# What you need to do
Copy out the data in full, keeping each line exactly as it reads.

# Material to process
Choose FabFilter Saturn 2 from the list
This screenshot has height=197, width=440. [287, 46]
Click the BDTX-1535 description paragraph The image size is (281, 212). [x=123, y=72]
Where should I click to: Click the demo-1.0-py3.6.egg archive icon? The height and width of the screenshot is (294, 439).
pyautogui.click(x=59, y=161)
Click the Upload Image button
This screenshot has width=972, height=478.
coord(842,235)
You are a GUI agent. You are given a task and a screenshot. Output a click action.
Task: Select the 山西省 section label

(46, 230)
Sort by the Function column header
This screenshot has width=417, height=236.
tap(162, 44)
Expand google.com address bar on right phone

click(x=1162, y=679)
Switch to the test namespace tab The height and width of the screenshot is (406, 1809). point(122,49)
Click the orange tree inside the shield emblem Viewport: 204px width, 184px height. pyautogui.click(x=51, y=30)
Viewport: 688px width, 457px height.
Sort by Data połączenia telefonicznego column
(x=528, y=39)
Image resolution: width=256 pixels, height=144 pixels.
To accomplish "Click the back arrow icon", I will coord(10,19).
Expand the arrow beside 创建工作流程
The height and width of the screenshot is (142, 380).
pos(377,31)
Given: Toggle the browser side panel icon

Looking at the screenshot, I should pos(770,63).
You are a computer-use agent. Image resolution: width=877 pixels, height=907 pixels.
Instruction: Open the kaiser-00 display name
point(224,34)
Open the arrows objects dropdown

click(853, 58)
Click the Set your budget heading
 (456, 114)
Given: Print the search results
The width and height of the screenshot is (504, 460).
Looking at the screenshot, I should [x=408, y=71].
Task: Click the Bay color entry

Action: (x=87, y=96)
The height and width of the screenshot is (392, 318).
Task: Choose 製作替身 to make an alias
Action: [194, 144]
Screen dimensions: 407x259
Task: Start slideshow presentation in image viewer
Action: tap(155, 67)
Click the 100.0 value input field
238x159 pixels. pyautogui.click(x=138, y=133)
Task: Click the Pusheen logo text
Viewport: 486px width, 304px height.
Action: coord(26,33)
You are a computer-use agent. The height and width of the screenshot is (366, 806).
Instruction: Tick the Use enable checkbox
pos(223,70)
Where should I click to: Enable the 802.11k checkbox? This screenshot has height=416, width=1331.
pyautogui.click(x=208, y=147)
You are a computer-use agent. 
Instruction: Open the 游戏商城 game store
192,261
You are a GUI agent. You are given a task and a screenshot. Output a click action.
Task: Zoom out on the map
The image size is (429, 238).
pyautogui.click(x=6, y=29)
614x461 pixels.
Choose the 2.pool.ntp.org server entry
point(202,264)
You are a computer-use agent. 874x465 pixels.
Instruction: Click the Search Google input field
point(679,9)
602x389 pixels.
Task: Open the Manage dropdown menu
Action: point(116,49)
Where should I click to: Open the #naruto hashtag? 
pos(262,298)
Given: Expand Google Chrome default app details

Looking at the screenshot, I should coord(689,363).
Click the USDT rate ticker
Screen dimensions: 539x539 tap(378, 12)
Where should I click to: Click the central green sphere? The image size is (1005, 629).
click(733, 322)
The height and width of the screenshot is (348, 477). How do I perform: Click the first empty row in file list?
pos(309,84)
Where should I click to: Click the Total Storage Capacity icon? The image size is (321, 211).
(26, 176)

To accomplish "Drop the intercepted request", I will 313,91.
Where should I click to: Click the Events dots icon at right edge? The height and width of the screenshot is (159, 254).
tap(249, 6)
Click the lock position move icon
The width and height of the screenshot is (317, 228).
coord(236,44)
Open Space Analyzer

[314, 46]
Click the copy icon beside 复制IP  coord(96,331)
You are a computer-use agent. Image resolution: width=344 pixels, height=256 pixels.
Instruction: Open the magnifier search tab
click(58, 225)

# Result for this exercise
Choose FabFilter Saturn 2 from the list
This screenshot has height=197, width=440. [287, 46]
Click the BDTX-1535 description paragraph The image size is (281, 212). [x=123, y=72]
Where should I click to: Click the demo-1.0-py3.6.egg archive icon? The height and width of the screenshot is (294, 439).
pyautogui.click(x=59, y=161)
Click the Upload Image button
This screenshot has width=972, height=478.
coord(842,235)
You are a GUI agent. You are given a task and a screenshot. Output a click action.
Task: Select the 山西省 section label

(46, 230)
Sort by the Function column header
This screenshot has width=417, height=236.
tap(162, 44)
Expand google.com address bar on right phone

click(x=1162, y=679)
Switch to the test namespace tab The height and width of the screenshot is (406, 1809). point(122,49)
Click the orange tree inside the shield emblem Viewport: 204px width, 184px height. pyautogui.click(x=51, y=30)
Viewport: 688px width, 457px height.
Sort by Data połączenia telefonicznego column
(x=528, y=39)
Image resolution: width=256 pixels, height=144 pixels.
To accomplish "Click the back arrow icon", I will coord(10,19).
Expand the arrow beside 创建工作流程
The height and width of the screenshot is (142, 380).
pos(377,31)
Given: Toggle the browser side panel icon

Looking at the screenshot, I should pos(770,63).
You are a computer-use agent. Image resolution: width=877 pixels, height=907 pixels.
Instruction: Open the kaiser-00 display name
point(224,34)
Open the arrows objects dropdown

click(853, 58)
Click the Set your budget heading
 (456, 114)
Given: Print the search results
The width and height of the screenshot is (504, 460).
Looking at the screenshot, I should [x=408, y=71].
Task: Click the Bay color entry

Action: (x=87, y=96)
The height and width of the screenshot is (392, 318).
Task: Choose 製作替身 to make an alias
Action: [194, 144]
Screen dimensions: 407x259
Task: Start slideshow presentation in image viewer
Action: tap(155, 67)
Click the 100.0 value input field
238x159 pixels. pyautogui.click(x=138, y=133)
Task: Click the Pusheen logo text
Viewport: 486px width, 304px height.
Action: coord(26,33)
You are a computer-use agent. The height and width of the screenshot is (366, 806).
Instruction: Tick the Use enable checkbox
pos(223,70)
Where should I click to: Enable the 802.11k checkbox? This screenshot has height=416, width=1331.
pyautogui.click(x=208, y=147)
You are a computer-use agent. 
Instruction: Open the 游戏商城 game store
192,261
You are a GUI agent. You are given a task and a screenshot. Output a click action.
Task: Zoom out on the map
The image size is (429, 238).
pyautogui.click(x=6, y=29)
614x461 pixels.
Choose the 2.pool.ntp.org server entry
point(202,264)
You are a computer-use agent. 874x465 pixels.
Instruction: Click the Search Google input field
point(679,9)
602x389 pixels.
Task: Open the Manage dropdown menu
Action: point(116,49)
Where should I click to: Open the #naruto hashtag? 
pos(262,298)
Given: Expand Google Chrome default app details

Looking at the screenshot, I should coord(689,363).
Click the USDT rate ticker
Screen dimensions: 539x539 tap(378, 12)
Where should I click to: Click the central green sphere? The image size is (1005, 629).
click(733, 322)
The height and width of the screenshot is (348, 477). How do I perform: Click the first empty row in file list?
pos(309,84)
Where should I click to: Click the Total Storage Capacity icon? The image size is (321, 211).
(26, 176)

To accomplish "Drop the intercepted request", I will 313,91.
Where should I click to: Click the Events dots icon at right edge? The height and width of the screenshot is (159, 254).
tap(249, 6)
Click the lock position move icon
The width and height of the screenshot is (317, 228).
coord(236,44)
Open Space Analyzer

[314, 46]
Click the copy icon beside 复制IP  coord(96,331)
You are a computer-use agent. Image resolution: width=344 pixels, height=256 pixels.
Instruction: Open the magnifier search tab
click(58, 225)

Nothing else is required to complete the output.